In reality, the term phenothiazines indicates a group of molecules that possess both antipsychotic and antihistamine activity. In this case, only phenothiazines with antipsychotic properties will be considered.
Neuroleptic phenothiazines are typical antipsychotic drugs that work by antagonizing dopamine D2 receptors. The chlorpromazine, the perphenazine, the thioridazine, the fluphenazine, the prochlorperazine, the perphenazine and the "acetofenzain.
In addition to their neuroleptic properties, phenothiazines also boast antiemetic (i.e. antivomiting) properties.

Butyrophenones

Butyrophenones act by antagonizing dopamine D2 receptors and also have a certain affinity towards serotonin 5-HT2 receptors. Butyrophenones also boast antiemetic properties in addition to antipsychotic ones.
They belong to this class l "haloperidol, the droperidol, the trifluperidol and it spiperone.

Benzamide derivatives

To this category belongs the sulpiride, an atypical antipsychotic drug. It works by antagonizing dopamine D2 receptors. Sulpiride - like all atypical antipsychotics - produces minor extrapyramidal side effects.

Benzazepine derivatives

The drugs belonging to this category are all atypical antipsychotics and therefore have a lower "incidence of extrapyramidal side effects than typical antipsychotics.
They work by antagonizing dopamine D2 and serotonin 5-HT2 receptors.
They belong to this category of drugs clozapine, L"olanzapine, the quetiapine and the loxapine.

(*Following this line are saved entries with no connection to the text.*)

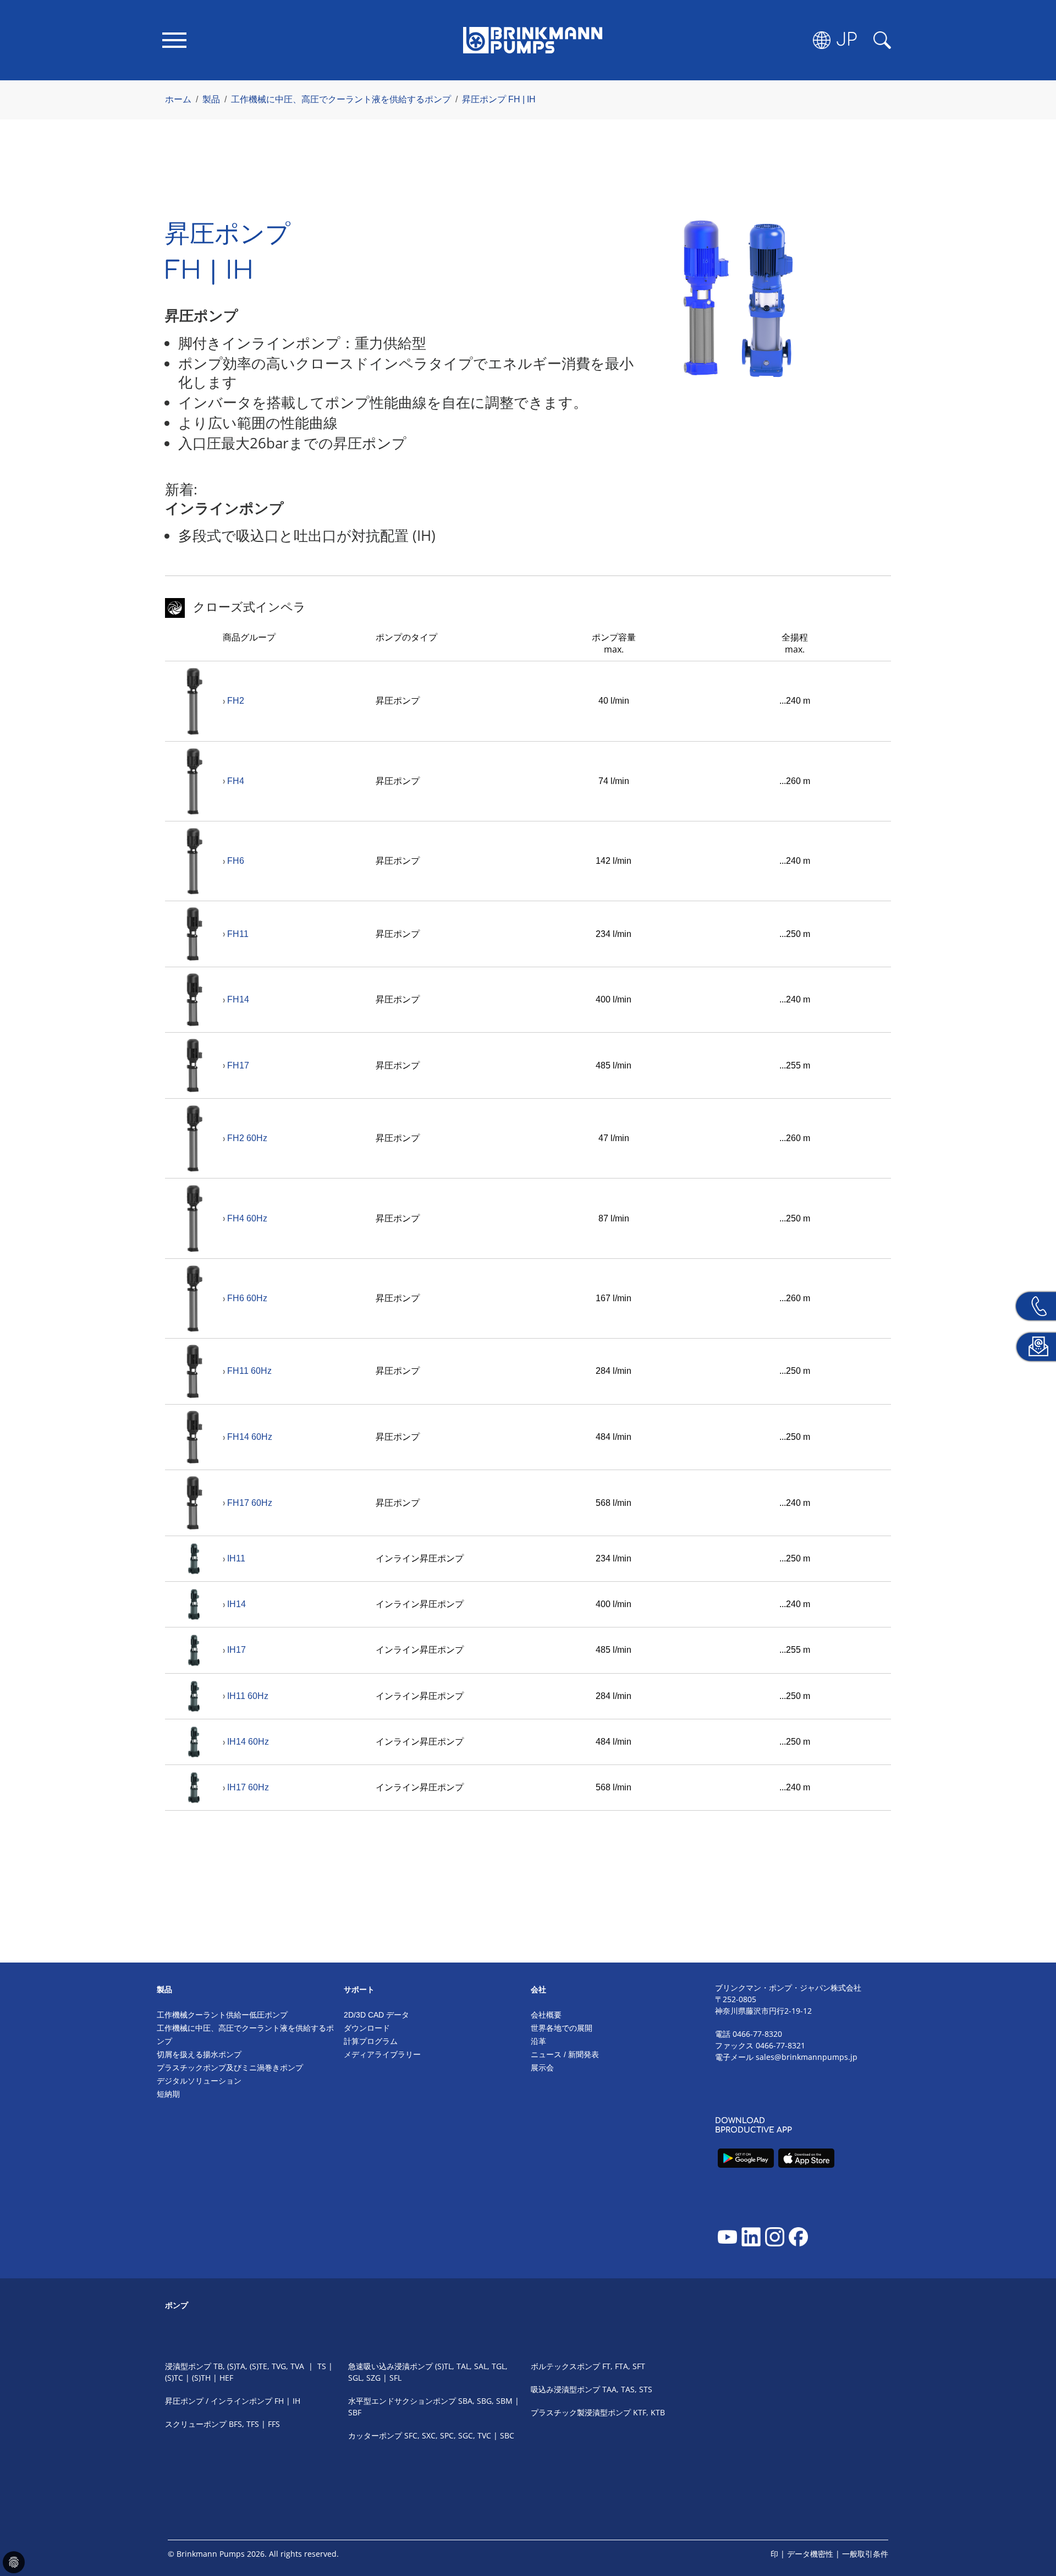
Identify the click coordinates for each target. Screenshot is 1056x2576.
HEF (226, 2377)
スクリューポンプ (196, 2424)
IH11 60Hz (247, 1696)
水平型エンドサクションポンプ (402, 2401)
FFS (274, 2424)
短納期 (168, 2094)
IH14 (236, 1604)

Other atypical antipsychotics

Other atypical antipsychotics still used in therapy are risperidone and the "aripiprazole.

Side effects

The side effects induced by antipsychotics are attributable to the fact that these drugs - in addition to antagonizing the dopamine and serotonin receptors - also exert an antagonistic effect on other receptor systems of the central nervous system, such as the adrenergic, histaminergic or cholinergic system.
Some of the side effects that antipsychotics can cause are:

• Sedation;
• Hypotension;
• Gastrointestinal disorders;
• Eye and vision problems;
• Bladder Disorders;
• Sexual dysfunctions.

The extrapyramidal effects are mainly caused by typical antipsychotics, while atypical antipsychotics have a "lower incidence of these effects (but are not entirely devoid of them).
Extrapyramidal effects are also referred to as "Parkinson-like effects" because they resemble the symptoms that occur in individuals with Parkinson's disease.
These effects are caused by the antagonism of antipsychotics against dopamine D2 receptors found in the nigrostriatal areas of the brain.
Extrapyramidal symptoms include:

• Dystonia;
• Akathisia (inability to sit still);
• Involuntary movements;
• Bradykinesia;
• Muscle stiffness;
• Tremors
• Shuffling gait.

Finally, antipsychotics can cause the onset of a particular disorder known as neuroleptic malignant syndrome. This syndrome is a neurological disorder characterized by:

• Fever;
• Dehydration;
• Muscle stiffness;
• Akinesia;
• Sweating;
• Tachycardia;
• Arrhythmia;
• Changes in the state of consciousness that can progress to stupor and coma.

If these symptoms appear, you should immediately stop taking the drug and contact a doctor right away.